(Goal of the exercise) Revise the entries below so that each "Where should I click to" becomes "Which point should I select to", with everything else left unchanged.

(Excerpted records)
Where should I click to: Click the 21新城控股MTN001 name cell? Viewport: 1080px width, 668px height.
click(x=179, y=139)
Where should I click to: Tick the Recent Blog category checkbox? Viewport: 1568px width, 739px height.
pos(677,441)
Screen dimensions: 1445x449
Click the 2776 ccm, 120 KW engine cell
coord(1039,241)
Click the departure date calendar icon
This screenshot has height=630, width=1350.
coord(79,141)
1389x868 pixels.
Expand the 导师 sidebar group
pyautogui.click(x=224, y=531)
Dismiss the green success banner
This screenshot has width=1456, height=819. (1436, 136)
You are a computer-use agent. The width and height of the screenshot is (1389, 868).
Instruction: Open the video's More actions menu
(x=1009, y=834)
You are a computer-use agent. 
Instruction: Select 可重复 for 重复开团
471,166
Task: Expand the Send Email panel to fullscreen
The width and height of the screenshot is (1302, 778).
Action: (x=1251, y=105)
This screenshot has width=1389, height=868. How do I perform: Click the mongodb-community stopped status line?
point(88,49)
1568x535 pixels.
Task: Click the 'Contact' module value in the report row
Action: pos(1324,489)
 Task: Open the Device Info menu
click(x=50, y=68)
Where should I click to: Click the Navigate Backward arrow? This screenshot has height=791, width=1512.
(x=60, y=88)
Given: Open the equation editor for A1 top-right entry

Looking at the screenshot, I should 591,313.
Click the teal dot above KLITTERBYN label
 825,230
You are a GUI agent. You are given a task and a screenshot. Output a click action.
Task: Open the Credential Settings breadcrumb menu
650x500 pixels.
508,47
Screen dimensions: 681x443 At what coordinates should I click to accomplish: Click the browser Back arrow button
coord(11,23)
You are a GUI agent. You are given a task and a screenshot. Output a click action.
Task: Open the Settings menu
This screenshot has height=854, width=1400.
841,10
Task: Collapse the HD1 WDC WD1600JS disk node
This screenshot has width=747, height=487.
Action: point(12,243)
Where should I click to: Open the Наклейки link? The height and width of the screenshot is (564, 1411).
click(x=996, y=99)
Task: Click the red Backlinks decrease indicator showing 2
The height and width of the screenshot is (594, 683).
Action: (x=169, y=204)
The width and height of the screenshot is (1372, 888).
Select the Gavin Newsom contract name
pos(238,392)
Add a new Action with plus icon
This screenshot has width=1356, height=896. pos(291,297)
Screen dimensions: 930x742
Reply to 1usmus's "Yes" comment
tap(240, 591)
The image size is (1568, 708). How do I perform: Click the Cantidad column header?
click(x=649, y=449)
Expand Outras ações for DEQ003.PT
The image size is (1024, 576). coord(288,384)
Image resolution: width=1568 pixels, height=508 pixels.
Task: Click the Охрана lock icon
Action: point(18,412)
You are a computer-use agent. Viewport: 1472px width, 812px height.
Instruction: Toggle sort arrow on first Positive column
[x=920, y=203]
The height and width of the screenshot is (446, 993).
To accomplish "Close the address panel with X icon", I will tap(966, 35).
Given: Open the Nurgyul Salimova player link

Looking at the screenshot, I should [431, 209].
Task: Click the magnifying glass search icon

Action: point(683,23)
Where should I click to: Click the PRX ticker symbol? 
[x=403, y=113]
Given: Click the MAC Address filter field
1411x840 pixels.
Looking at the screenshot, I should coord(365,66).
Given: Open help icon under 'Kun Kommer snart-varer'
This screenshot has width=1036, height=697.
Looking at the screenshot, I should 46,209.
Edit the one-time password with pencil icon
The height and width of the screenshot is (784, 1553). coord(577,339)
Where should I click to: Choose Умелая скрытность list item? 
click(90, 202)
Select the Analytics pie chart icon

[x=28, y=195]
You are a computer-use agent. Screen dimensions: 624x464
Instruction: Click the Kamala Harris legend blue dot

(Right answer)
Which point should I select to: Click the 21新城控股MTN001 name cell? Viewport: 1080px width, 668px height.
click(x=179, y=139)
Which point should I select to: Tick the Recent Blog category checkbox? Viewport: 1568px width, 739px height.
pos(677,441)
Screen dimensions: 1445x449
Click the 2776 ccm, 120 KW engine cell
coord(1039,241)
Click the departure date calendar icon
This screenshot has height=630, width=1350.
coord(79,141)
1389x868 pixels.
Expand the 导师 sidebar group
pyautogui.click(x=224, y=531)
Dismiss the green success banner
This screenshot has width=1456, height=819. (1436, 136)
You are a computer-use agent. The width and height of the screenshot is (1389, 868).
Instruction: Open the video's More actions menu
(x=1009, y=834)
You are a computer-use agent. 
Instruction: Select 可重复 for 重复开团
471,166
Task: Expand the Send Email panel to fullscreen
The width and height of the screenshot is (1302, 778).
Action: (x=1251, y=105)
This screenshot has width=1389, height=868. How do I perform: Click the mongodb-community stopped status line?
point(88,49)
1568x535 pixels.
Task: Click the 'Contact' module value in the report row
Action: pos(1324,489)
 Task: Open the Device Info menu
click(x=50, y=68)
Which point should I select to: Click the Navigate Backward arrow? This screenshot has height=791, width=1512.
(x=60, y=88)
Given: Open the equation editor for A1 top-right entry

Looking at the screenshot, I should 591,313.
Click the teal dot above KLITTERBYN label
 825,230
You are a GUI agent. You are given a task and a screenshot. Output a click action.
Task: Open the Credential Settings breadcrumb menu
650x500 pixels.
508,47
Screen dimensions: 681x443 At what coordinates should I click to accomplish: Click the browser Back arrow button
coord(11,23)
You are a GUI agent. You are given a task and a screenshot. Output a click action.
Task: Open the Settings menu
This screenshot has height=854, width=1400.
841,10
Task: Collapse the HD1 WDC WD1600JS disk node
This screenshot has width=747, height=487.
Action: point(12,243)
Which point should I select to: Open the Наклейки link? The height and width of the screenshot is (564, 1411).
click(x=996, y=99)
Task: Click the red Backlinks decrease indicator showing 2
The height and width of the screenshot is (594, 683).
Action: (x=169, y=204)
The width and height of the screenshot is (1372, 888).
Select the Gavin Newsom contract name
pos(238,392)
Add a new Action with plus icon
This screenshot has width=1356, height=896. pos(291,297)
Screen dimensions: 930x742
Reply to 1usmus's "Yes" comment
tap(240, 591)
The image size is (1568, 708). How do I perform: Click the Cantidad column header?
click(x=649, y=449)
Expand Outras ações for DEQ003.PT
The image size is (1024, 576). coord(288,384)
Image resolution: width=1568 pixels, height=508 pixels.
Task: Click the Охрана lock icon
Action: point(18,412)
You are a computer-use agent. Viewport: 1472px width, 812px height.
Instruction: Toggle sort arrow on first Positive column
[x=920, y=203]
The height and width of the screenshot is (446, 993).
To accomplish "Close the address panel with X icon", I will tap(966, 35).
Given: Open the Nurgyul Salimova player link

Looking at the screenshot, I should [431, 209].
Task: Click the magnifying glass search icon

Action: point(683,23)
Which point should I select to: Click the PRX ticker symbol? 
[x=403, y=113]
Given: Click the MAC Address filter field
1411x840 pixels.
Looking at the screenshot, I should coord(365,66).
Given: Open help icon under 'Kun Kommer snart-varer'
This screenshot has width=1036, height=697.
Looking at the screenshot, I should 46,209.
Edit the one-time password with pencil icon
The height and width of the screenshot is (784, 1553). coord(577,339)
Which point should I select to: Choose Умелая скрытность list item? 
click(90, 202)
Select the Analytics pie chart icon

[x=28, y=195]
You are a computer-use agent. Screen dimensions: 624x464
Instruction: Click the Kamala Harris legend blue dot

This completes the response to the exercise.